普通のものと違うっていうけど、どんな種類があるの?

特殊なペン先、と言われてもよくわからないですよね。まず、太字傾向のものと細字傾向のものとがあるので二つに分類して説明することにします。

太字のものとしては「オブリーク(傾斜文字)」「スタブ(縦太横細)」「コース(特太字)」「ズーム(太字)」「ミュージック(縦太横細字)」があります。それぞれの特徴は以下の表をご参照ください。

名前 特徴
オブリーク ペン先が傾斜していることが特徴です。ペン先を内側にねじって書く方にお勧めです。
スタブ 縦線を書くと太く、横線を書くと細字になることが特徴です。字幅が異なり、カリグラフィーのような文字を書くことができます。
コース 特太字と訳されるように、非常に太い文字を書くことができます。大きな画面に大きな文字を書きたいという方向けです。
ズーム ペン先の角度を立てたり寝かせたりすることで太さが変わるのが特徴です。コースよりも細いものの、比較的太く線が引けます。
ミュージック 写譜用とも呼ばれるように、本来は楽譜(五線譜)用のペン先です。太字よりもより太く文字の書けますが、強弱をつけることもでき、ズームのより特殊な形ともいえるかもしれません。

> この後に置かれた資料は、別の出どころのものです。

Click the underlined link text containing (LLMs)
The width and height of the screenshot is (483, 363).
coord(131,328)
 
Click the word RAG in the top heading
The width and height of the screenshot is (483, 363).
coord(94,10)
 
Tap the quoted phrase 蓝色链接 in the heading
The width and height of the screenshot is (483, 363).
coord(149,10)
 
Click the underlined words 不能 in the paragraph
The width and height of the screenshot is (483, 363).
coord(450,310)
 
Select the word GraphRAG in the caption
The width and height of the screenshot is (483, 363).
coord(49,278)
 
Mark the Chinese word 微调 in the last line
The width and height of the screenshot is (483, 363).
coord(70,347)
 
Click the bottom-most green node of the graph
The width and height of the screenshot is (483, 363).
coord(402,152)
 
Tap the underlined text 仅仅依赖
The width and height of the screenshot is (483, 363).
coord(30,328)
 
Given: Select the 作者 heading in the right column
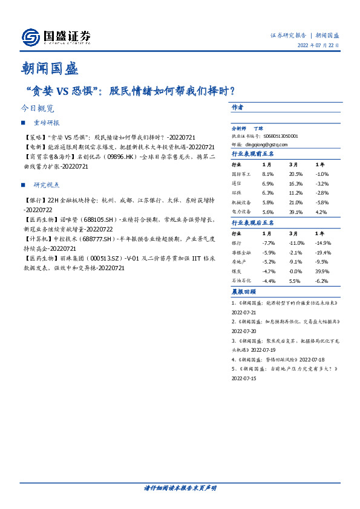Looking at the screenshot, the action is point(237,107).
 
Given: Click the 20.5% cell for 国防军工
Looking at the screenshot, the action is point(295,173).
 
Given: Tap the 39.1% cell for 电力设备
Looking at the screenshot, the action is point(295,212).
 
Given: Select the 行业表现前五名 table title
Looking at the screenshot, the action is point(253,154).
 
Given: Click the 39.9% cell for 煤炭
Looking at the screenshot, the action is point(322,271).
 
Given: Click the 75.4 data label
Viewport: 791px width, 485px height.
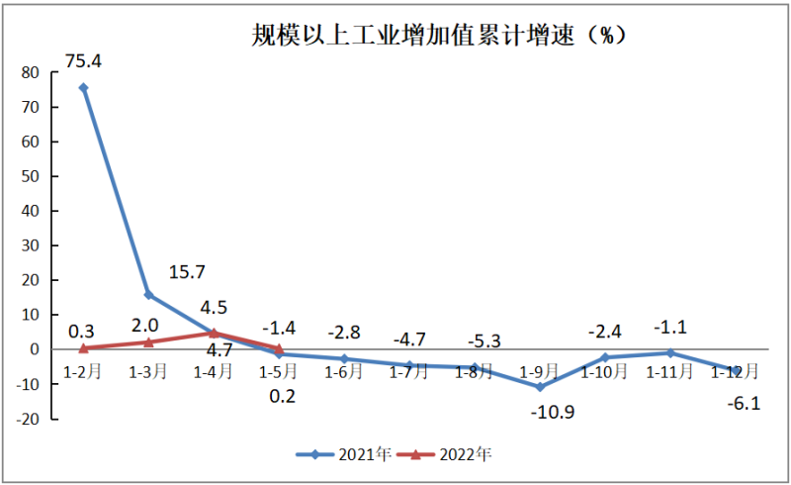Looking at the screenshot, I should coord(83,62).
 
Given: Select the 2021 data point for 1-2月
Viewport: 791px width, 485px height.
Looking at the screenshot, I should coord(83,87).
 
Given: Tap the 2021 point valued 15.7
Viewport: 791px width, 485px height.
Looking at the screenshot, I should coord(148,295).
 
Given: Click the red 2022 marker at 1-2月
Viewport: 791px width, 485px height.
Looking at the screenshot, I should coord(83,347).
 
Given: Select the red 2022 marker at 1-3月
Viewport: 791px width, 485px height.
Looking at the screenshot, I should coord(148,341).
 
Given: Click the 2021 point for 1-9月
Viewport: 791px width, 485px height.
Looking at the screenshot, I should coord(540,386).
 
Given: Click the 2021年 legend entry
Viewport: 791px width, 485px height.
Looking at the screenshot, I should coord(344,454).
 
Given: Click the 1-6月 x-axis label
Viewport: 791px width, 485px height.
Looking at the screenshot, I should coord(344,372).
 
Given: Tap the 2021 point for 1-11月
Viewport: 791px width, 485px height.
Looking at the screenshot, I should coord(670,352).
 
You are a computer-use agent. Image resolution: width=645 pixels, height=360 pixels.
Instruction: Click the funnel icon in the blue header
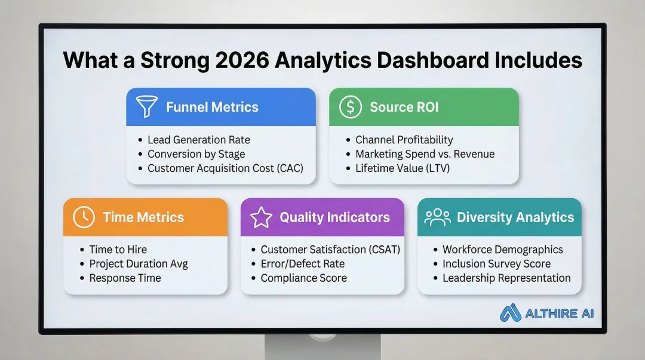coord(147,107)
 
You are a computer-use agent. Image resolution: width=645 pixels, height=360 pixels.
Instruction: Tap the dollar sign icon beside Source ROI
coord(350,107)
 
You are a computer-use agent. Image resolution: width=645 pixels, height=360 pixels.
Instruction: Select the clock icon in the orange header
coord(84,217)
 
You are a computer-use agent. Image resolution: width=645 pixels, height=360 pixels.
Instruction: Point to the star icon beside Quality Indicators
coord(261,217)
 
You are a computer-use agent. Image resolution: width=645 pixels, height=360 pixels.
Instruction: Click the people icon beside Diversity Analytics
coord(437,217)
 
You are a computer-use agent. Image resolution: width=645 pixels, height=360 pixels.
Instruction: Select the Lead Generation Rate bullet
coord(199,140)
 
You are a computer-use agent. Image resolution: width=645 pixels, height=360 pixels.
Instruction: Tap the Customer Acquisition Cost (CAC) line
coord(225,168)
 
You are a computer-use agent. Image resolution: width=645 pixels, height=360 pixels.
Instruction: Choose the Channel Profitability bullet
coord(404,140)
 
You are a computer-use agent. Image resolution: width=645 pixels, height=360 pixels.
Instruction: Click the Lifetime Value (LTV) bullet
coord(402,168)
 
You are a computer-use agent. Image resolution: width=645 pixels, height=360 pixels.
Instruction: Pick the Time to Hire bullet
coord(118,250)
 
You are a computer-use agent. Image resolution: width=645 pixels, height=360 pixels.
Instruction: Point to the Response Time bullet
coord(125,278)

細字のものは「ソフト」「フォルカン」「ポスティング」「ウェーバリー」があります。こちらも表にしましたので参考にしてください。

名前 特徴
ソフト ペン先がやわらかく圧力を加えると字幅に強弱がつくようになっているのが特徴です。比較的筆圧の弱い方に向いています。
フォルカン ソフトをさらに柔らかくした筆のような強弱をつけることができるペン先です。傷みやすくなってしまいますが、つけペンのような楽しみ方ができます。
ポスティング ペン先が下を向いているのが特徴です。極細字をさらに細くした字幅で、帳簿や小さなメモのような細かな文字を書くのに便利です。
ウェーバリ ペン先を上向き反り上がっているのが特徴です。中字と同じくらいの字幅で、ボールペンのようにペン先を立てても筆記できるのが特徴です。

そのほかにもさまざまなペン先が存在しています。あまり店頭に並んでいることはありませんが、ぜひ探してみてください。

なお、ペン先の形状にも種類があり、オープンニブ(ニブはペン先のことです)・フーデットニブ・ウィングニブ・インレイニブなどおもに4種類があります。基本的にはオープンニブなのですが、2本目3本目には他の形状のものも試しに購入してもいいかもしれませんね。